There’s no doubt the industry is growing fast. Its latest forecast, European aircraft maker Airbus says the world’s fleet of large passenger jets, more than 100 seats, will double in the next 20 years to nearly 33,000 aircraft. Airfreight will rise by 5.8 percent annually in the same period. The greatest demand will come from the Asia-Pacific region. A big rise in the number of planes would mean more emissions, followed by increased pressure on makers of aircraft and their engines to cut pollution.

Europe is taking strides to lead the world in campaign to reduce greenhouse gas emissions and has drafted controversial plans to make all airlines flying in and out of the bloc buy pollution permits. The European Commission proposed in January that airlines using EU airports would be included in the bloc’s emissions-trading scheme from 2012. Under the scheme, yet to be approved by the European Parliament and the 27 member-states of the EU, airlines would gradually have to buy emissions certificates at auction.

The US government and many airlines insist there should be an international agreement first.
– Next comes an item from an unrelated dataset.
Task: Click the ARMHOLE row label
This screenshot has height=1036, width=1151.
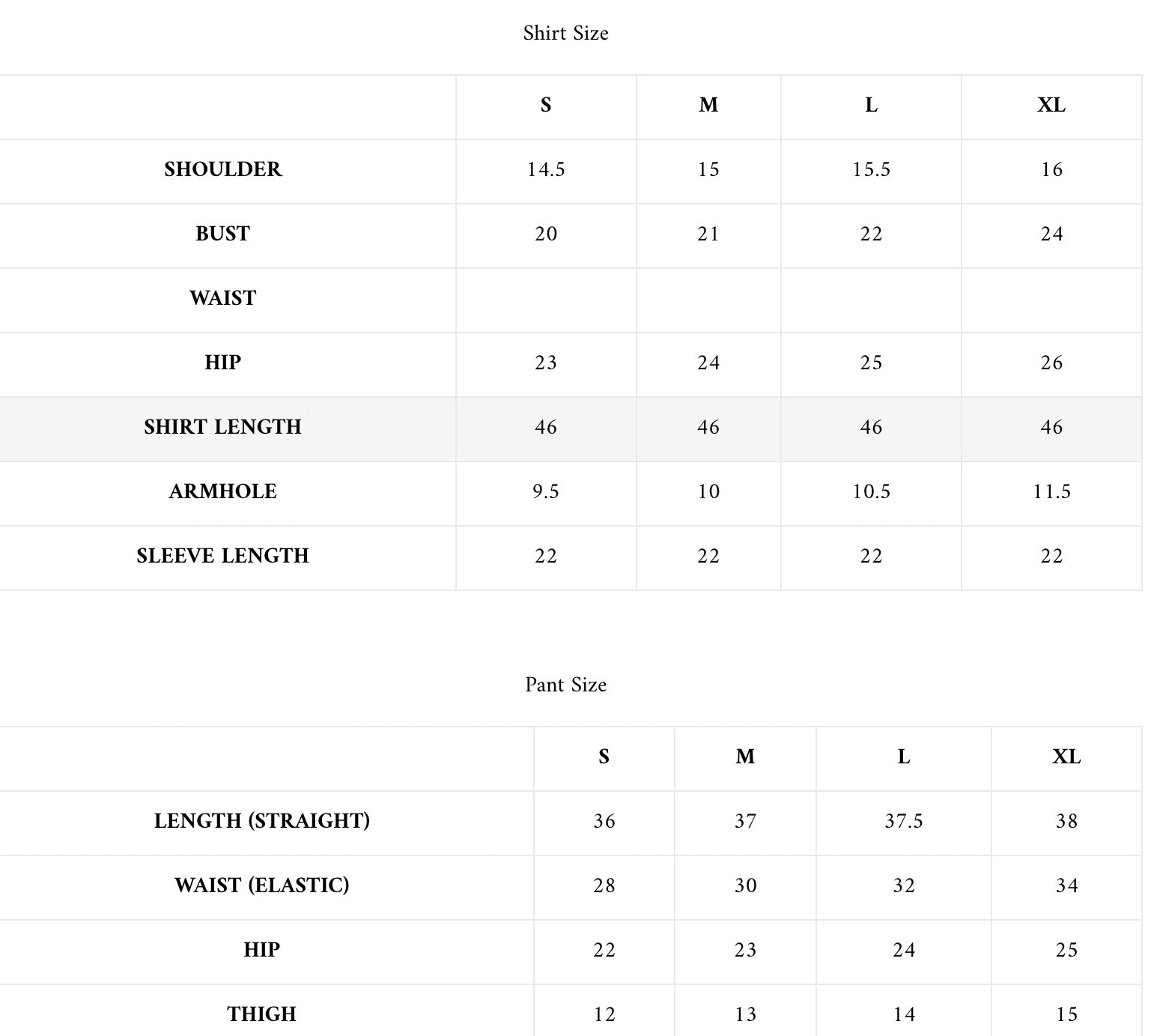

They warn that without it, European airlines would risk retaliation, including denied access or punitive taxes in other countries. Non-European airlines might shun Europe as a hub for long-haul flights.

One thing is clear: As the aviation and shipping industries emerge from their sheltered status and face up to demands for cleaner growth, they will be under the same pressure as other significant contributors to climate change to show that expansion no longer takes an unacceptable toll on the environment.

Michael Richardson, a former Asia editor of the International Herald Tribune, researches transportation, energy and climate change at the Institute of South East Asian Studies in Singapore.